▶ _What the task asks_: Find each line in the records that contains the string "resolution" and copy it. Case counts.

▶ _Extracted information_:
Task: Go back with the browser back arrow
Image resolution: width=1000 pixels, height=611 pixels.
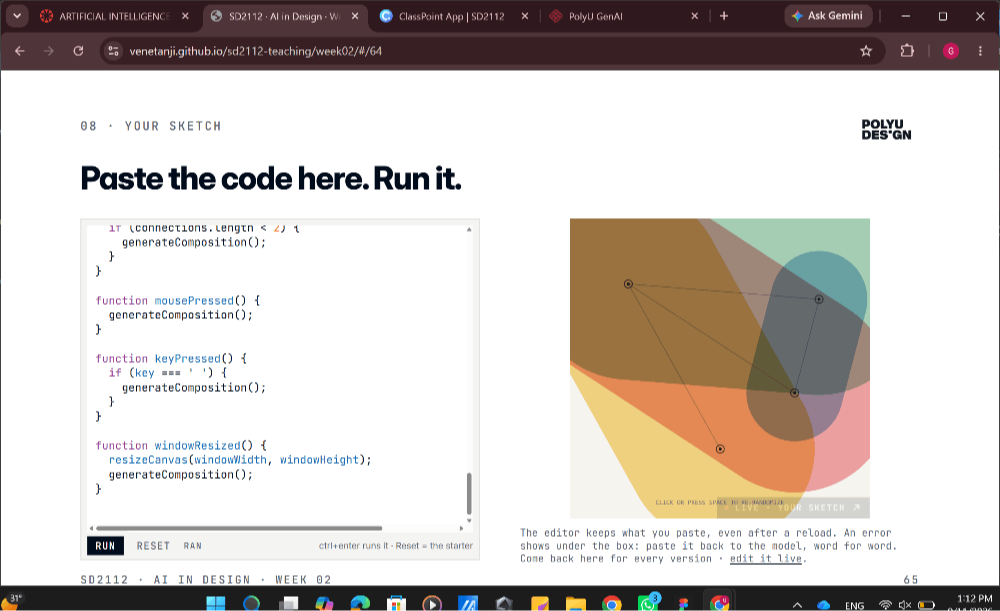Action: coord(20,51)
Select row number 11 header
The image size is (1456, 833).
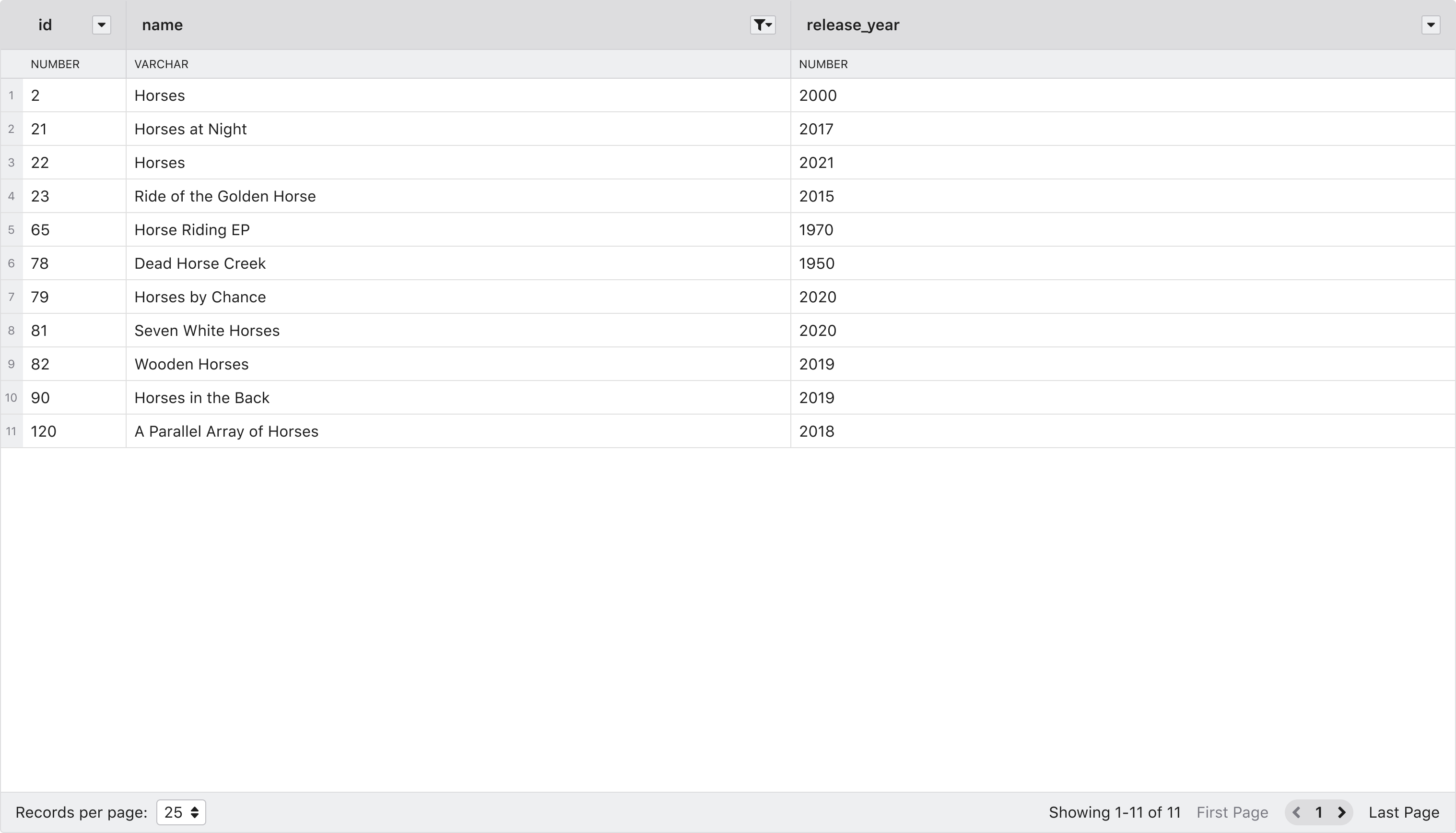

▶ _Exercise answer_:
Image resolution: width=1000 pixels, height=611 pixels.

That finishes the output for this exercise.